Molti storici, nel cercare di dare una spiegazione a questo ritorno al passato della Chiesa cattolica, che ha totalmente rinnegato il Concilio Vaticano II, chiamano in causa la sconfitta dell’ideologia comunista e dei governi che imponevano una sorta di irreligione di stato. E’ molto probabile però che questa sia una delle ragioni, e non sia invece il motivo unico e fondamentale di quanto sta accadendo.

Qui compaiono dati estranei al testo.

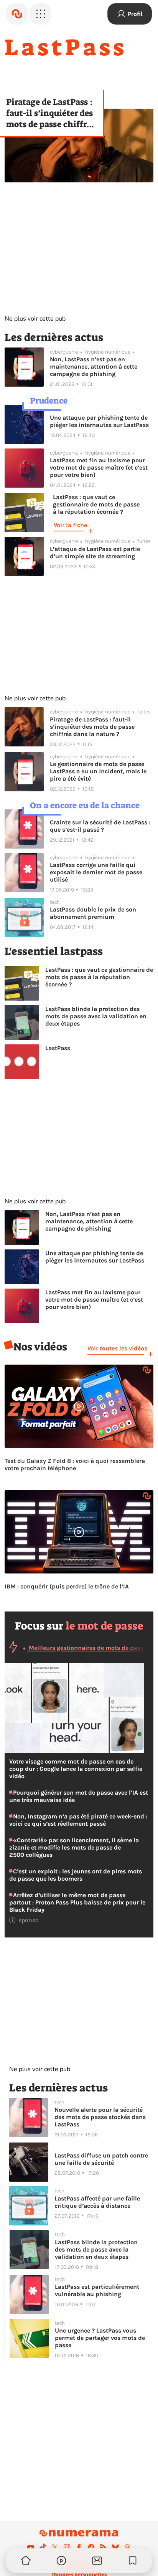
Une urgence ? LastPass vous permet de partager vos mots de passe (100, 2338)
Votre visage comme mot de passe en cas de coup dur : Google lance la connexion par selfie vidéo (75, 1769)
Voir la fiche (70, 525)
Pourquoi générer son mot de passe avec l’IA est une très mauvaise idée (78, 1796)
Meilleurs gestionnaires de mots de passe (86, 1647)
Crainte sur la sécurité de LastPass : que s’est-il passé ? (100, 826)
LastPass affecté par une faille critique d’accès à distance (97, 2202)
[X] (54, 2547)
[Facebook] (79, 2547)
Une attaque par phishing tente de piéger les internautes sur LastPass (99, 421)
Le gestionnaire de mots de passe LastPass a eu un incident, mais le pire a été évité (98, 771)
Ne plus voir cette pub (35, 318)
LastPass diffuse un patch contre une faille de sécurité (101, 2159)
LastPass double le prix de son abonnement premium (93, 913)
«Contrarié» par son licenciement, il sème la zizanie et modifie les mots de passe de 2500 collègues (74, 1847)
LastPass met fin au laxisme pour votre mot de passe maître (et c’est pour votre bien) (99, 467)
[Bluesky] (115, 2547)
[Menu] (40, 14)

In realtà, dopo la perdita di valore sociale e filosofico di alcune delle ideologie che sono state ragione di forti conflitti nel secolo appena trascorso, l’ordine mondiale si sta ridisegnando in un modo nuovo e, almeno in parte, imprevisto. La lotta per controllare le risorse  e in particolare per controllare le fonti di energia si abbina alla necessità, per gli stati che controllano il potere, di prendere posizione a livello strategico.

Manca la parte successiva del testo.